GIVEN TEXT ▸
What’s New in Maryland State Parks?
With record levels of investment in recent years, Maryland State Parks are expanding, with new parks and facilities being opened and existing properties undergoing upgrades. Statewide, landscape restoration projects are also underway to improve wildlife habitat, restore streams and shorelines, and plant trees.
These efforts are designed to ensure that Maryland’s award-winning state park system serves as a model of natural resource conservation that will inspire all Marylanders to join along with the Maryland Department of Natural Resources mission–to preserve, protect, restore, and enhance our environment for this and future generations.
In this and upcoming editions of Natural Resource Magazine, we will take a closer look at what’s new in Maryland State Parks.
Sandy Point State Park – South Beach Improvements
In 2013, the Maryland Park Service began work on a design project to improve beach access and facilities at the South Beach Area of Sandy Point State Park. More than one million people visit Sandy Point annually, and the park’s summer weekend visitation frequently exceeds 10,000 visitors.
The Maryland Park Service saw this visitation as an opportunity to provide visitors with an enhanced beach experience that includes a sustainable and more aesthetically pleasing waterfront recreation area, increased opportunities to experience and learn about a variety of Bay ecosystem types, and more comprehensive educational and interpretive programming related to Bay stewardship.
When the architect submitted three conceptual designs for modest improvements to the South Beach Area, the design team and the Maryland Department of Natural Resources were inspired to expand the project to substantially improve the South Beach area’s plaza and surrounding grounds.
This was a major change in the scope of the project, and it required a lot of creative thinking and funding to make the initial visions a reality. The construction contract was awarded in the spring of 2019, and the project was completed in the summer of 2020. While this project was being designed and built, the National Park Service Chesapeake Bay Office entered into a Cooperative Agreement with Maryland DNR to provide funding and support for projects to connect people to the Chesapeake Bay, and to promote efforts to restore and protect the Bay including land conservation and water access.

SUPPLIED DATA ▸
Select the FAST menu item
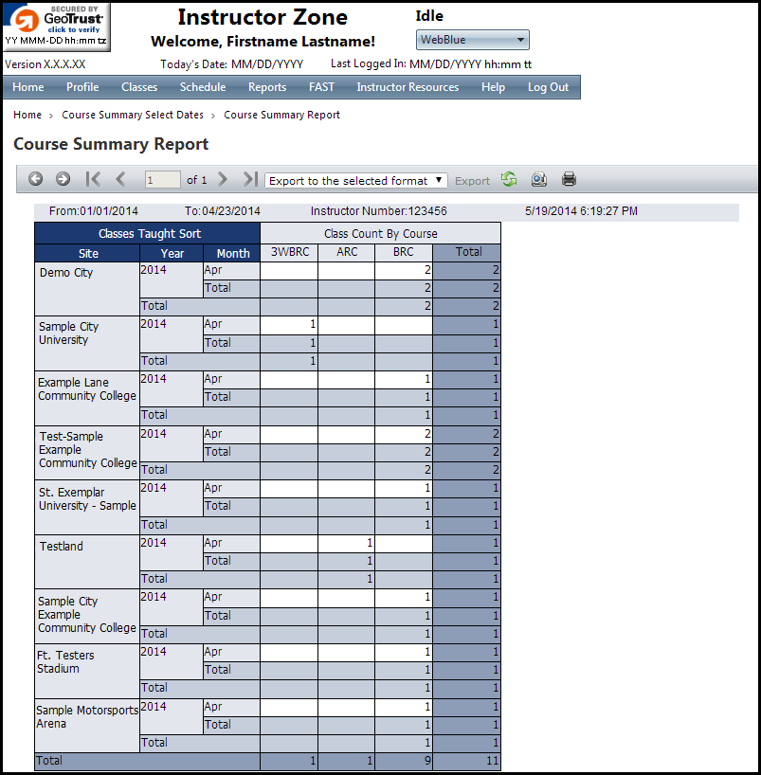The width and height of the screenshot is (761, 775). pyautogui.click(x=321, y=86)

REQUIRED WORK ▸ Write out the whole text about Maryland State Parks word for word. The data comes from a different source.

SOLVED EXERCISE ▸
What’s New in Maryland State Parks?
With record levels of investment in recent years, Maryland State Parks are expanding, with new parks and facilities being opened and existing properties undergoing upgrades. Statewide, landscape restoration projects are also underway to improve wildlife habitat, restore streams and shorelines, and plant trees.
These efforts are designed to ensure that Maryland’s award-winning state park system serves as a model of natural resource conservation that will inspire all Marylanders to join along with the Maryland Department of Natural Resources mission–to preserve, protect, restore, and enhance our environment for this and future generations.
In this and upcoming editions of Natural Resource Magazine, we will take a closer look at what’s new in Maryland State Parks.
Sandy Point State Park – South Beach Improvements
In 2013, the Maryland Park Service began work on a design project to improve beach access and facilities at the South Beach Area of Sandy Point State Park. More than one million people visit Sandy Point annually, and the park’s summer weekend visitation frequently exceeds 10,000 visitors.
The Maryland Park Service saw this visitation as an opportunity to provide visitors with an enhanced beach experience that includes a sustainable and more aesthetically pleasing waterfront recreation area, increased opportunities to experience and learn about a variety of Bay ecosystem types, and more comprehensive educational and interpretive programming related to Bay stewardship.
When the architect submitted three conceptual designs for modest improvements to the South Beach Area, the design team and the Maryland Department of Natural Resources were inspired to expand the project to substantially improve the South Beach area’s plaza and surrounding grounds.
This was a major change in the scope of the project, and it required a lot of creative thinking and funding to make the initial visions a reality. The construction contract was awarded in the spring of 2019, and the project was completed in the summer of 2020. While this project was being designed and built, the National Park Service Chesapeake Bay Office entered into a Cooperative Agreement with Maryland DNR to provide funding and support for projects to connect people to the Chesapeake Bay, and to promote efforts to restore and protect the Bay including land conservation and water access.